BAGHDAD, 21 July 2003 — Iraq could have a sovereign government in place within the next year, top US civil administrator for Iraq Paul Bremer said yesterday. “It’s possible that we could indeed have a sovereign government in a year,” Bremer told Fox News television in an interview.
But he cautioned that the speed with which Iraq attains independence would depend on how quickly the country can tackle the job of drafting a constitution, adding that he hoped a constitutional conference could be convened in September.
Bremer also said deposed dictator Saddam Hussein is likely still alive and hiding out in Iraq, but will not be able to marshal the support for a comeback. “There is no public support for him. He is not coming back. But it would certainly be better if we had him in our hands or if he were dead,” Bremer said during the interview.

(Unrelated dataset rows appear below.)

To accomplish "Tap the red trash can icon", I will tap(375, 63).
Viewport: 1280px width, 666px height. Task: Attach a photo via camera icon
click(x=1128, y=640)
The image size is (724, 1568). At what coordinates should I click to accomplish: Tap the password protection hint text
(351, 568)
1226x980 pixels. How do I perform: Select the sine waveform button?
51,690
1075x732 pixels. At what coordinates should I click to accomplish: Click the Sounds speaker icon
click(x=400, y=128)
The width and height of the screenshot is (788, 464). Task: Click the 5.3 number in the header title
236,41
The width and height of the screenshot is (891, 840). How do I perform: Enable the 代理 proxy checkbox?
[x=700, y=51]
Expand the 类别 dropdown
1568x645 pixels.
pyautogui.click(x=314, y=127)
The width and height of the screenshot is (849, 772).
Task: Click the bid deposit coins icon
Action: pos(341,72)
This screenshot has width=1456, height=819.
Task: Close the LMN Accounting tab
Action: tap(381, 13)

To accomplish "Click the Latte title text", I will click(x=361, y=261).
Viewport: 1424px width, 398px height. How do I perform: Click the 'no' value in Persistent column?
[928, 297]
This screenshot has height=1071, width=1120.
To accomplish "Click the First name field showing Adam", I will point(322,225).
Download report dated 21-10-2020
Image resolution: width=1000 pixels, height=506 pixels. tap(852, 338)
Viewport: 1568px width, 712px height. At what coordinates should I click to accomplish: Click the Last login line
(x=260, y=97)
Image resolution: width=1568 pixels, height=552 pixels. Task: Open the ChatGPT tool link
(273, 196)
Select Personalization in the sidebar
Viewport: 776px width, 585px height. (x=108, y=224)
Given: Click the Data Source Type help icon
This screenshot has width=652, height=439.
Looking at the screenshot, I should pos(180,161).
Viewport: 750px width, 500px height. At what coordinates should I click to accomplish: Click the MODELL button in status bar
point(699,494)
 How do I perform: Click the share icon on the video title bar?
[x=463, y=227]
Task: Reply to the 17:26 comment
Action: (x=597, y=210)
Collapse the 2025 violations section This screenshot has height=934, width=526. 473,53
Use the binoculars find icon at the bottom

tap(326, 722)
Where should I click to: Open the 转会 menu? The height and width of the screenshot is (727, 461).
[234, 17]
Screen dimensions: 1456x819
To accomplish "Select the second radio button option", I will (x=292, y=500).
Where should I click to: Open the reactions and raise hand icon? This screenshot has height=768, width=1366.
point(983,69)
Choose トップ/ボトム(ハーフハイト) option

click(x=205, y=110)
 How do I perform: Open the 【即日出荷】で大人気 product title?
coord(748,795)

Amnesty International accused US troops of “very severe” human rights abuses in Iraq and complained that it had been denied access to thousands of prisoners held without charge in “appalling” conditions.
Amnesty spokeswoman Judit Arenas Licea said some Iraqis had been forced to stand under the blistering sun for up to 48 hours in US-run detention centers that lack proper sanitation and that relatives had no information on their plight.
Two US soldiers were killed in northern Iraq yesterday and an Iraqi UN driver died after a United Nations convoy came under fire for the first time.
The deaths of four of its soldiers within 48 hours added to domestic pressure on the United States to persuade reluctant allies who opposed its invasion now to share the burden in Iraq. A foreign staffer with the UN-affiliated International Organization for Migration (IOM) was slightly injured and the driver killed when their vehicle veered into a bus after being raked by gunfire from a passing car south of the capital.
A US military spokesman said two soldiers of the 101st Airborne Division were killed and a third wounded in an ambush by gunmen firing rocket-propelled grenades west of Mosul. The four deaths since Friday brought to 37 the number of troops killed since President George W. Bush declared an end to major combat operations on May 1.
To the south of Baghdad in Najaf, more than 10,000 angry demonstrators reluctantly dispersed only after a show of force by US Marines who fixed bayonets and threatened the crowd.
Enraged by reports of US harassment of a radical young Shiite preacher after he condemned the new governing council, some of the cleric’s aides warned of an “uprising” if the troops did not quit Najaf.
US troops began recruiting Iraqis for a new army to replace Saddam’s rapidly routed force. The US regional commander said thousands could be armed to join the struggle against what Washington says are small bands of pro-Saddam guerrillas.